In general my approach to optimizing the treatment of the patient receiving Tafasitamab is, the patient selection is probably the most relevant component. I choose this agent as a second line agent for patients who are both transplant and CAR-T ineligible patient. As most of the patients who are enrolled in the study had had one line of therapy. I generally do not consider this regimen an option for patients with high-risk disease, such as those with primary refractor disease and those with double-hit lymphomas. It is a relatively well tolerated regimen, but this population frequently will need growth factor support.

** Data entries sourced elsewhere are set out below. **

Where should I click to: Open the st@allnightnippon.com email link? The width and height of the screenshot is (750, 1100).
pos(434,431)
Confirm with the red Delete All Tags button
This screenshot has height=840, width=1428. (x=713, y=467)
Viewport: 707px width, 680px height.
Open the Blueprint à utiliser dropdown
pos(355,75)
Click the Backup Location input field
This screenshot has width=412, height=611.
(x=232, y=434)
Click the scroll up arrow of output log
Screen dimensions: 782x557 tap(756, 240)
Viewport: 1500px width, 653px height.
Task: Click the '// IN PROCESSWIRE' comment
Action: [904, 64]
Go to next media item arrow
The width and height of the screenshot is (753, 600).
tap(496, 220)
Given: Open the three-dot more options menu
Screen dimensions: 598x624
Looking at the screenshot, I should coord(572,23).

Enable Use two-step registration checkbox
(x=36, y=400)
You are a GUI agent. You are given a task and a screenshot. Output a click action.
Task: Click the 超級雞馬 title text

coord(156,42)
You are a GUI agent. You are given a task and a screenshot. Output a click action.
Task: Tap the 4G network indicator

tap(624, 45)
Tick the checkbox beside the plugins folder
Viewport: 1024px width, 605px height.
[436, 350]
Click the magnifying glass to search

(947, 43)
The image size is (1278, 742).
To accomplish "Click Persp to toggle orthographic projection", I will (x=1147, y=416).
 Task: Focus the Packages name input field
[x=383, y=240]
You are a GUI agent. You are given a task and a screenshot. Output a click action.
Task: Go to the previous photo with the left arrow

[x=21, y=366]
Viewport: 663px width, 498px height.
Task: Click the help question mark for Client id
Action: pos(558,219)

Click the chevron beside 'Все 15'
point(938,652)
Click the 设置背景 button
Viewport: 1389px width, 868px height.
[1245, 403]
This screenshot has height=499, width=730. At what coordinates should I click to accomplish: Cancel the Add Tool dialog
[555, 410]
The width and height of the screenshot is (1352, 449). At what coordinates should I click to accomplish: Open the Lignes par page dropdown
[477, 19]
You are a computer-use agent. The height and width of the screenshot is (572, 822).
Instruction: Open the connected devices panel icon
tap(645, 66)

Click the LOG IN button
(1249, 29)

Although I find my patients can be occasionally burdened by the frequent infusions and treatment, until disease progression.
Loncastuximab, our second agent is a CD19 antibody drug conjugate, with a pyrrolobenzodiazepine payload important cytotoxic that causes DNA crosslinking.
The LOTIS-2 trial was a phase two trial that included diffuse large B-cell lymphoma patients that had relapsed or refractory disease to two more lines of therapy. High risk subgroups were included. And those patients presenting progression after CAR T-cell were also eligible, if their disease continued to express CD19. Patients with bulky disease, those with CNS disease and those with recent transplant were excluded. The treatment was given intravenously every three weeks. The first two cycles consisted of a loading dose and then a subsequent decrease in dose and patients were treated for up to 12 months.
Among patients eligible, the median number of previous therapies was three, with inclusion of 10% of double-hit lymphoma. 20% of patients were primary refractory.
The primary endpoint of overall response was 48%, that divided equally among complete and partial responders. Median duration of response was 10.3 months, whereas progression for survival, was five months. Some notable high risk groups included patients with high-grade lymphoma. And those with prior CAR-T cell therapy, With responses that were comparable to those of other groups. In terms of safety, hematologic toxicity again was the most common adverse event. But the remainder of the toxicity profile of Loncastuximab appears to be somewhat different with absence of peripheral neuropathy, but an increase in GDT without hepatic dysfunction and fluid retention events including, edema and plural and pre-cardial infusions. In addition, rash and photosensitivity are important and patients should be instructed to avoid sun exposure.
In my practice, Loncastuximab is an option for patients from different risk groups, including those with double-hit lymphoma and also have had disease progressing after CAR T-cells. I tend to consider Loncastuximab as a treatment alternative for patients with diffuse large B-cell lymphoma who have had CAR T-cells or were CAR T-cell ineligible, Loncastuximab has a safety profile that requires learning and acquiring experience with it. A particular management of the fluid overload and pre-medication can help ameliorate these events. In general, the rate of adverse events and discontinuation is comparable with other agents.
In conclusion, we are fortunate to have a growing number of agents who treat diffuse large B-cell lymphoma that has relapsed after First-line therapy. The drugs targeting CD19 now only a small minority, but a very relevant one. The choice and optimization of these two drugs Loncastuximab and Tafasitamab are based primarily on treating patients with characteristics comparable to those of trials, as well as understanding the expected adverse events and scheduling pitfalls. Thank you for your attention.